Continuing our series exploring lives of creative people living and working in the country.
Inspiration comes in many guises. For Alison Johnson, the creative force behind Outside In, it took the form of an unsuspecting dandelion growing by the roadside on the small Hebridean island of Colonsay where she spends the summer months tending her rather beautiful garden and entertaining family and friends.
“A photographer friend had been staying with us and during her stay she showed me how to take images with my iphone, using a specialist app. I began to wander the island taking photos of old metal, moss – anything with interesting texture, pattern, colour and shape. Including the humble dandelion.”
Pleased with the effect she’d achieved Alison began to wonder how she might make her dandelion picture more permanent, simply for her own pleasure, rather than have it sitting lonely and unloved on Flickr.
After experimenting with Perspex and other media, Alison sent her image off to a mass-market digital printer to be mounted onto a cushion. When it returned she realised she might be on to something and she began to see an opportunity
“I knew I’d hit on something striking and beautiful when that first cushion came back. The quality of the mass market prototype was dubious but with the right materials and high quality printing it was potentially highly marketable.”
Up until that point, Alison says she’d never seen herself as a ‘maker.’ She’d never had a shortage of ideas but without any formal training or a settled medium, she’d chosen instead to collect beautiful things made by other people and sell them.
Guided by William Morris maxim;
– Have nothing in your house that you do not know to be useful or believe to be beautiful –
She founded the Smithy in Tyninghame, back in 1996 – a wonderful emporium of cake, coffee and highly covetable homewares and gifts that attracted devotees from far and wide.
At the time Alison was a mother of two young children, with another on the way, yet when she says she spent the time she wasn’t serving behind a counter, her tiny son propped up beside her, scouring the globe for treasure she makes it sound like an idyllic life instead of the hard graft it undoubtedly was.
The Smithy was a roaring success, evidence despite Alison’s modesty of her creativity and commercial instincts. She sold the business on in 2006 and it continues to be a successful venture, but she retained her knack for knowing a good thing when she sees it.
This time though, to her surprise, the ‘good thing’ is something she has made herself. New accessible technologies have given Alison the confidence and ability to realise her creativity, to become the ‘maker.’ She speaks laughingly of a ‘creative awakening’, of spending time indulging her inspiration. Drawn into a new way of seeing the landscape and objects around her she experimented with the flowers and plants in her gardens in Colonsay and East Lothian.
“I took literally hundreds of pictures. A flower that from a distance seemed to be a single colour, up close had huge variation in texture, colour and tone – it was a whole new world.”

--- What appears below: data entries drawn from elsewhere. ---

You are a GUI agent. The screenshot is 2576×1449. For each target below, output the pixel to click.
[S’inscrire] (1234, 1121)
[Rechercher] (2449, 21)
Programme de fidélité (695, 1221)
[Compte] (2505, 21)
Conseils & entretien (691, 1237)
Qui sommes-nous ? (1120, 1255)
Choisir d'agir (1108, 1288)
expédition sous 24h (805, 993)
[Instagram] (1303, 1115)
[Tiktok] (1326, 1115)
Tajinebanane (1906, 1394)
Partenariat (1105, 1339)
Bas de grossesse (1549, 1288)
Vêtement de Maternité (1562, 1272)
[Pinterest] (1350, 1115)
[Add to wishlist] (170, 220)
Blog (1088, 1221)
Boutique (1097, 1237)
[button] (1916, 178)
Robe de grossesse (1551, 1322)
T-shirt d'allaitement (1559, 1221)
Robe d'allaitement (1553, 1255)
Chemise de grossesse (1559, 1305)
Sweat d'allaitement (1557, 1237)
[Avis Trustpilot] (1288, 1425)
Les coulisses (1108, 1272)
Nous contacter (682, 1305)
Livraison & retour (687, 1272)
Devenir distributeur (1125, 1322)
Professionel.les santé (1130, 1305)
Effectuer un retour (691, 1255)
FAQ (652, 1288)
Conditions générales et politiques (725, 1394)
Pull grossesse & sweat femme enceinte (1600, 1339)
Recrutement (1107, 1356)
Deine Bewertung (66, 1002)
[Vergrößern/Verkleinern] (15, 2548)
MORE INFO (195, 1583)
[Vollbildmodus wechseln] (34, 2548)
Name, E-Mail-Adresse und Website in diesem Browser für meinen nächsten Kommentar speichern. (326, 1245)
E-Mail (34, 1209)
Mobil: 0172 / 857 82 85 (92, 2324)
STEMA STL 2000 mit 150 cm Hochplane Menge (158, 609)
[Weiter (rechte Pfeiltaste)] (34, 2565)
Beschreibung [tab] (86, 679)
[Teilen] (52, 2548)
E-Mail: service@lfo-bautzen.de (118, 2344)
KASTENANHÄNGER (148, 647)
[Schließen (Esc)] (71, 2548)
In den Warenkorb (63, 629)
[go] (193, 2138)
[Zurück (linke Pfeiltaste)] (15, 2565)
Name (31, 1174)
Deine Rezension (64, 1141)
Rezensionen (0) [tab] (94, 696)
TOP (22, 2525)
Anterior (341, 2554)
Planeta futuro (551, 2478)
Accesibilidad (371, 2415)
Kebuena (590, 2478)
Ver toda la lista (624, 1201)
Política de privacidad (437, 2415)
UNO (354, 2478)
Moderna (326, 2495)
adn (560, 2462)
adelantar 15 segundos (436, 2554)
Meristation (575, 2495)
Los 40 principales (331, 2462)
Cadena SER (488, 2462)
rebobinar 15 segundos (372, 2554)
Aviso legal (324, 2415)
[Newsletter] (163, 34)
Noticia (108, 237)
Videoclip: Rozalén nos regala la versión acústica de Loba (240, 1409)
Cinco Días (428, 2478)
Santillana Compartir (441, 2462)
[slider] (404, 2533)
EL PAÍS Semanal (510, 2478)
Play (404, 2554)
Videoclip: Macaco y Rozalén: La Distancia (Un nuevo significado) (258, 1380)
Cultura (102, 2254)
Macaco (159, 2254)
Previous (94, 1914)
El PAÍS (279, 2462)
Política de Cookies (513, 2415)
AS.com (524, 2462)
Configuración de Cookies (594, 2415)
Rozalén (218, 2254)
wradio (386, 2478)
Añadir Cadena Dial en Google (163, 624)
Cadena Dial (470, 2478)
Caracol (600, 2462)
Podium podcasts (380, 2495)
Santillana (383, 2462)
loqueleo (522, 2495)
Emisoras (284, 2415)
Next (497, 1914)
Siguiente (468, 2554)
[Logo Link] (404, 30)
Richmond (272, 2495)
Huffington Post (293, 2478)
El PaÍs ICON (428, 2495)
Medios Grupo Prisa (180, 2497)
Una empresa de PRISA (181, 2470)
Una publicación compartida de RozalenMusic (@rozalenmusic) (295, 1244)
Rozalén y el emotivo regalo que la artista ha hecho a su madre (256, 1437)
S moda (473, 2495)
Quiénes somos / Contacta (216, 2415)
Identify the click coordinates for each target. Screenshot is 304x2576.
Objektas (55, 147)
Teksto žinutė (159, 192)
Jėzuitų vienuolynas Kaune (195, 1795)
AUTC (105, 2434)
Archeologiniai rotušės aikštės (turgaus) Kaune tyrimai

Swallowed up by lush summer growth she emerged some time later with a collection of fantastically detailed, vibrant images that perfectly capture the colour, power and freshness of their subjects.
Alison’s next mission was to find a company that could produce digitally printed cushions in quality fabrics to her exacting standards at an affordable price. Thankfully she is the tenacious type, and she found a small independent company who were able to deliver on all counts.
The result is a unique collection of bright, colourful cushions featuring familiar flower and plant forms acutely observed and beautifully rendered; huge cardoon thistles, artichokes, dahlias, phlomis and of course the dandelion first spotted by the roadside in Colonsay. They look wonderful displayed singly or en masse in garden rooms and conservatories, seamlessly blending outside with inside.
In addition just released is a follow up collection of cushions featuring the briny texture of seaweeds, the smooth, wave worn forms of pebbles and the distinctive shapes of log piles in Binning Wood.